2 July 1995
Foreign lawyers in the UK will find their feet and some useful contacts with the aid of networks. Nicole Maley reports
Networks are the current buzz word. From the formal business generating UK groupings to the looser pan-global associations, lawyers like to "network".
But when you are a foreign lawyer working in a new country the lines of communication can often appear to collapse.
However, the wide range of bilateral associations now in existence in the UK make the transition from home to a faraway land more simple.
Through organisations such as the British-Nordic Lawyers Association and the Central Asia & Transcaucasia Law Association lawyers working abroad can mix with those practising foreign law in their own jurisdiction.
Conferences, newsletters and lectures can keep them abreast of recent developments, while dinners, cocktail parties and informal gatherings provide those all-important social contacts.
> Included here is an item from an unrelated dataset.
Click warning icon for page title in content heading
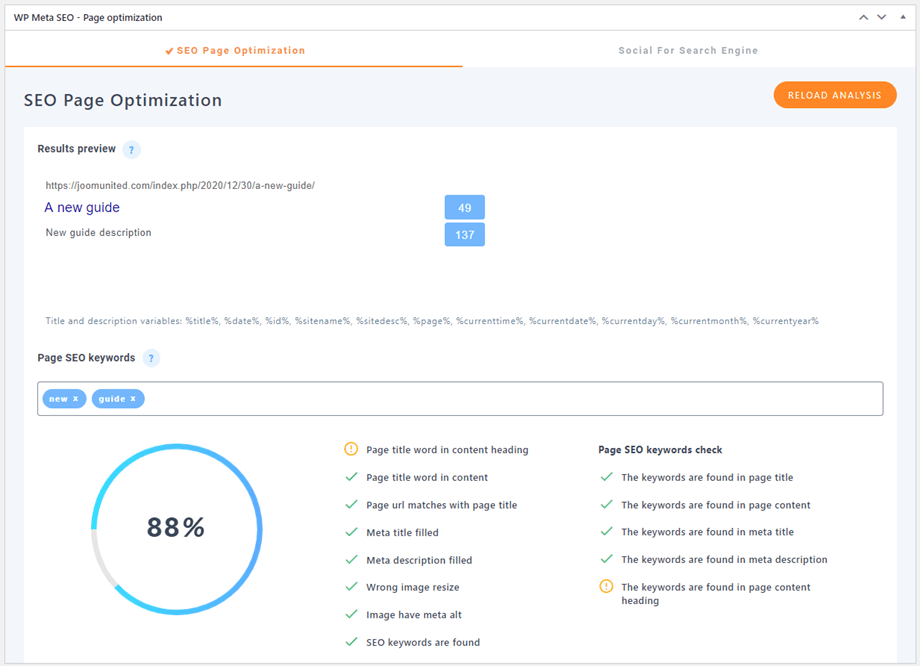The image size is (920, 666). [351, 450]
The Law Society's international promotion officer Emma Donaldson, who last year organised the society's first 'Special event for the international legal community', says the groups not only increase contact among the international law sector but also help to "break down any feelings of isolation".
"It's helpful both to the lawyers over here who are interested in a particular country and to the contacts they make within the country that they are linked with, to have some sort of formal grouping rather than each individual working on their own," says Donaldson.
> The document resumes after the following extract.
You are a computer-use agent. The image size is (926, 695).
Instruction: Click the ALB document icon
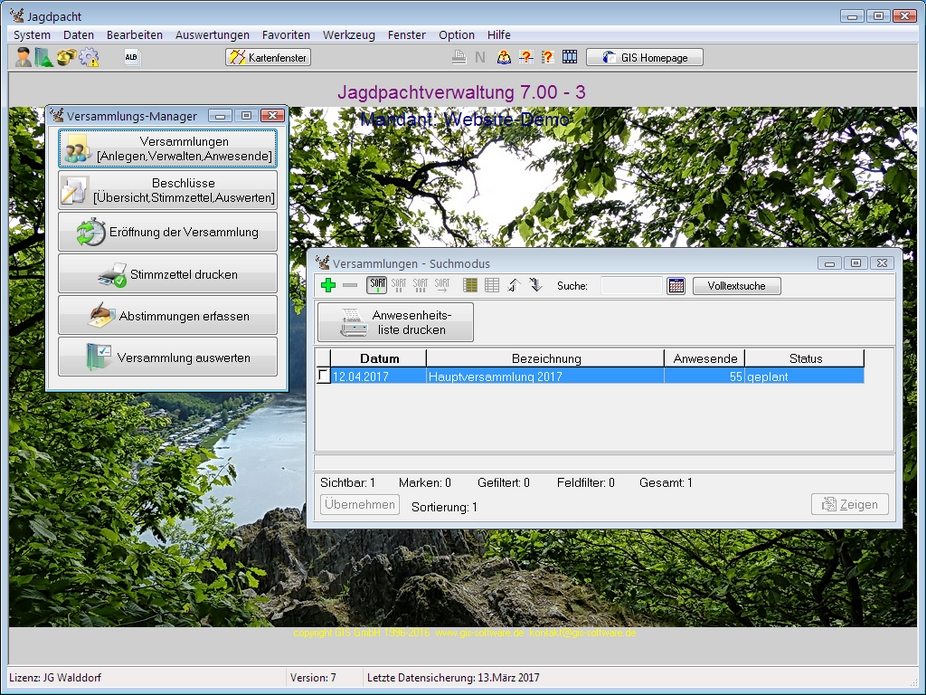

"If you have a grouping there is much greater scope for the projects that can be run - for example seminars, missions, exchange programmes, events and visits - they are organised on a wider basis rather than firm to firm."
Donaldson says last year's event, planned to establish better contacts with UK-based foreign lawyers, attracted 250 delegates. Another event is planned for June.
"The aim of the special event was not only for foreign lawyers to meet one another, it was for foreign lawyers to meet solicitors in the UK and make contact with the Law Society, and for them to get a feel for the way the profession works here," says Donaldson.
"We felt that it was to the benefit both of the solicitors' profession and the foreign lawyers based here to establish a more open line of contact."
Secretary of the Society of English and American Lawyers, Hans Hartwig, says the group facilitates a "meeting point" for North American firms and lawyers dealing with the US.
"There are three main benefits offered by the society," says Hartwig. "It enables you to have access to resources or at least to know someone you can contact for help almost immediately, and it enables young lawyers to meet people with whom they can stay in contact in another country.
"The third thing is that the judges of the two countries through talking to each other have surprised themselves by discovering that they are, on the whole, talking the same language and moving to the same result and, where they are not, it makes them think again about their approach to matters."
Solicitors European Group chair Garth Lindrup says the group, which has 3,000 members and operates regional branches throughout the country, "provides an opportunity for lawyers up and down the country to get to know a little more about EC law and other jurisdictions".
"The group started 28 years ago, primarily to meet the needs of a relatively small group of people in London at the time who were interested in the European dimension of the law," says Lindrup.
"Those people practising in the area of EC law get the opportunity to attend evening meetings and our annual dinner and conference, and to receive our quarterly magazine.
"There are also opportunities through the conference and other things we organise to maintain contact with lawyers in other jurisdictions in Europe in the widest sense."
President of the Franco-British Lawyers Society, Bill Blackburn, says the organisation, which has a 50/50 membership of French and UK lawyers, was set up because France is the "most important jurisdiction in Europe", and physically closest to the UK.
"Despite this, France is the jurisdiction about which the British know the least," says Blackburn.
"We have much to learn from the French and they have much to learn from us. This society provides a network of like-minded people."